When we discovered that my stbx had Asperger's it gave a frame of reference to why he had always behaved in certain ways.  It didn't change anything about him (or our kids that have AS tendencies) but suddenly I understood more of the why and how to respond to it.

 


 

post #11 of 12
Quote:
Originally Posted by joensally View Post

Quote:
Originally Posted by MusicianDad View Post
Given some of her reasonings, it's possible she's scared of what your son's diagnosis might mean. As in, she sees some of her own family in your DS and is worried that if he gets a diagnosis of Asperger's then it came from her side of the family. It's something that can be hard for a lot of people to deal with.


Grandparents can be in denial and/or need to grieve. This stuff upsets/worries them too.

What about saying something like "MIL, it will be ok. We love Billy as he is, we just want to understand how he sees the world better and find ways to make his life easier." It's obviously on her mind since she keeps bringing it up. Maybe she just needs to have her concerns acknowledged so she can move on a bit.

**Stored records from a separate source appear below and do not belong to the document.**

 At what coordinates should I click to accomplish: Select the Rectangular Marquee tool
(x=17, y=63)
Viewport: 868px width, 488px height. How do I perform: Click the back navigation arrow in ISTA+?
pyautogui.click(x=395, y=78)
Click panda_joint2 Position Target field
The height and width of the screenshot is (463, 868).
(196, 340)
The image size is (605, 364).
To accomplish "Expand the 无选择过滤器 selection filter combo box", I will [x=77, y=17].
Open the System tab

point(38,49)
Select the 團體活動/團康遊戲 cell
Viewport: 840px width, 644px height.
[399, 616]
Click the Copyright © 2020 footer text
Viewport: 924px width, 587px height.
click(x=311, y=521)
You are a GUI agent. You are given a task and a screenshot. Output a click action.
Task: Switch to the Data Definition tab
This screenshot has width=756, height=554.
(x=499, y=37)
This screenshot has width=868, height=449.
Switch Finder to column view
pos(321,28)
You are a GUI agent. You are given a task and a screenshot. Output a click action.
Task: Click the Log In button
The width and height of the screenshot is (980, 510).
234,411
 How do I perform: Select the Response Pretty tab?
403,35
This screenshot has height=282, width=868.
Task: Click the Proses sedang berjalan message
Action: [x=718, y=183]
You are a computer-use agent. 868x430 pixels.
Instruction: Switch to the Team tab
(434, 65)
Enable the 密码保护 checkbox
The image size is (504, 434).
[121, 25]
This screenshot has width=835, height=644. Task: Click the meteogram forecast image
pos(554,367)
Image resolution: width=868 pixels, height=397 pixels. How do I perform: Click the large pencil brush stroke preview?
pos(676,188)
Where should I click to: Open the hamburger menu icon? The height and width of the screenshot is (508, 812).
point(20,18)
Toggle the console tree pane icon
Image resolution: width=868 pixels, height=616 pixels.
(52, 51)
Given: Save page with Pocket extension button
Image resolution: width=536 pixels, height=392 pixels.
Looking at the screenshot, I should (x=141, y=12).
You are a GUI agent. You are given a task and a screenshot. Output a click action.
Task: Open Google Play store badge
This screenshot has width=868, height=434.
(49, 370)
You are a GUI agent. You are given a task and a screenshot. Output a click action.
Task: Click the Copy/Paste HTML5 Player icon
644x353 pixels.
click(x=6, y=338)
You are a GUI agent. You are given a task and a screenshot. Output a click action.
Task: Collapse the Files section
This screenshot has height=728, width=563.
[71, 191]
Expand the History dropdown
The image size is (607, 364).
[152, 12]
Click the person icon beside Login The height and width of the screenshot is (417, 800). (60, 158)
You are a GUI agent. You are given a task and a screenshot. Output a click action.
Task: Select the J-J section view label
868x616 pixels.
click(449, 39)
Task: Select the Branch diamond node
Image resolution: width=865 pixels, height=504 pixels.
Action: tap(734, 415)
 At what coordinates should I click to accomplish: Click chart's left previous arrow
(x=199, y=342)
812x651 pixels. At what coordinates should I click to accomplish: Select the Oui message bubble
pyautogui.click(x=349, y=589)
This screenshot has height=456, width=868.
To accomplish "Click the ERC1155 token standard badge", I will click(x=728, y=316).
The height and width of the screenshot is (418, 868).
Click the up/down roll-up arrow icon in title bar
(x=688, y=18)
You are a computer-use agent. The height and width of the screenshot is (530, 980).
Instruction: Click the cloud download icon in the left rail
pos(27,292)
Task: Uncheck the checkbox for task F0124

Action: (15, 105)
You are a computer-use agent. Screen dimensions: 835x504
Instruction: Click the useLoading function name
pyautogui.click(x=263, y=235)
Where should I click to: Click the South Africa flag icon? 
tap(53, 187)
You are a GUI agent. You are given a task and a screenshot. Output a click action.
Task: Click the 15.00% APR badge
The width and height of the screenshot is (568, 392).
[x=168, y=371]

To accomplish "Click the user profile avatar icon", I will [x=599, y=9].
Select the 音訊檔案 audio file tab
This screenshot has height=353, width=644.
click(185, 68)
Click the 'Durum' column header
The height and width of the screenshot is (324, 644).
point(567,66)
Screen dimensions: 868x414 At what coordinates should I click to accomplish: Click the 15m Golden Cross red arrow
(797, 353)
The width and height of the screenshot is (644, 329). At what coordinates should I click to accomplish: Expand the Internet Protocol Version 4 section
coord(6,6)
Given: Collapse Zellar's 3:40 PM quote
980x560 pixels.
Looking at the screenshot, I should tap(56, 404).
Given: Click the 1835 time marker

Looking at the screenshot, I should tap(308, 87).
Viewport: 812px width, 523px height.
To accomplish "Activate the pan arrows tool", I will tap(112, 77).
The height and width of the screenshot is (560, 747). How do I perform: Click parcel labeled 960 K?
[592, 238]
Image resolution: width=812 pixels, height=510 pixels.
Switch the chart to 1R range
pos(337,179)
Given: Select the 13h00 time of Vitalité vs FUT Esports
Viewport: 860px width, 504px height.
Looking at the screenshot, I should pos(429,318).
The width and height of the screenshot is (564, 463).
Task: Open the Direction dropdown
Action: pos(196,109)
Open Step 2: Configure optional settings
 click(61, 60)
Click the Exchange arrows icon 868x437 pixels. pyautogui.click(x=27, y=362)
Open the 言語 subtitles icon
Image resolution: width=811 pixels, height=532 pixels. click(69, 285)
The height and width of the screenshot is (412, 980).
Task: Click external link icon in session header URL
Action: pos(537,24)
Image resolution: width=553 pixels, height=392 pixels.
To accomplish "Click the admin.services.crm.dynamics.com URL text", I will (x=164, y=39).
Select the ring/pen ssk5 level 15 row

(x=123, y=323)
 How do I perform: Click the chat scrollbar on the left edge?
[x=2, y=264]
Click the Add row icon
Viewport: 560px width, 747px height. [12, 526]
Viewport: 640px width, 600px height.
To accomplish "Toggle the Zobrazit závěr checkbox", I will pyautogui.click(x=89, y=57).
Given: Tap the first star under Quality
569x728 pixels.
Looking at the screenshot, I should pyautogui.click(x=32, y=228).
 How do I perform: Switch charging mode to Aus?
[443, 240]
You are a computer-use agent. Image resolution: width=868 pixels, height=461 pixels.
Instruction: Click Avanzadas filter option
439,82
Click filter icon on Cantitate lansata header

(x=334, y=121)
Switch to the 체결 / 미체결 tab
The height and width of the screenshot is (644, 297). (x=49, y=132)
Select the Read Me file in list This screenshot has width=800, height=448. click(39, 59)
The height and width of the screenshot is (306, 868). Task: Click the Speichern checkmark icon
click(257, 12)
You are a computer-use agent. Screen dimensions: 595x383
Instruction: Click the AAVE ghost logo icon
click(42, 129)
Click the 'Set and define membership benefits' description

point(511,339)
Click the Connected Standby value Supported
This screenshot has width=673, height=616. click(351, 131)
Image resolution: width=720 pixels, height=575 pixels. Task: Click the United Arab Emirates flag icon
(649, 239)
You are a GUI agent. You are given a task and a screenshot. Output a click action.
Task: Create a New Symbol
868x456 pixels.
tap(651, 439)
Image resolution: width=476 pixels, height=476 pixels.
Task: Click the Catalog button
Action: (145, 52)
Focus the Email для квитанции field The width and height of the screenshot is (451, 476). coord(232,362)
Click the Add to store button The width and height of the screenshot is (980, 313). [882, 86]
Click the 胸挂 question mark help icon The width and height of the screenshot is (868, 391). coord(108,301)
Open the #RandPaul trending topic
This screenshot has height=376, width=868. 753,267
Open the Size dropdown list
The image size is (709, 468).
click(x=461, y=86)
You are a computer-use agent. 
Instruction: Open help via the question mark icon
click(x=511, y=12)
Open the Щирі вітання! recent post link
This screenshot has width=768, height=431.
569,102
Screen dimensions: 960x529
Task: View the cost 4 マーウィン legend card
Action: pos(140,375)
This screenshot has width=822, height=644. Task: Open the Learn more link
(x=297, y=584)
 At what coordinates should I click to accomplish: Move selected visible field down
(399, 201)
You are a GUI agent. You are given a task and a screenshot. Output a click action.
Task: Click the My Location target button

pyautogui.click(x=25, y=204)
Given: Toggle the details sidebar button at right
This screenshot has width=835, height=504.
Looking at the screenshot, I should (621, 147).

I think this is a good perspective. You could always say something like "If he doesn't have a dx then we'll know, if he does then we'll get the help we need for him". Of course, this opens it up for her to criticize and make excuses. I guess we were lucky in the way that DS was dx'ed very early on. However, I know how you feel b/c MIL has never even cracked open a book about Autism or Asperger's and we've known for over 5 years about him. It's really hard when family is in denial b/c the parents really have it rough. When parents are just trying to do all possible to help the child and understand it doesn't help to have other family who doesn't "feel" supportive. 

 

I still remember the day when MIL and DH's grandma literally cornered me and told me that we should be spanking DS!!!!!! this is when he was having ;major behavioral challenges and sensory and biting/hitting/etc. When I said I would never "hit" my child they looked at me like I was nuts and that the word spanking made it completely different and validated it.

 

I'm sorry, I digressed. I know you are doing the right thing for DS. I would try and just say as little as possible. I know it's really hard!

 

Good luck!

post #12 of 12

I think that some very nice advice has been given about handling her, but I totally validate your feelings of frustration with her. Some of the things she says blame you and choices you've made for the difficulties your son is having, such as the comment about homeschooling.

 

I heard those kinds of comments as well, and they cut me to the core.

 

None of the professionals involved with my DD have ever implied that her challenges are related to parenting. That little nastiness seems reserved for extended family and neighbors. 

 

I hope that your son's eval goes well and that you get the report back quickly!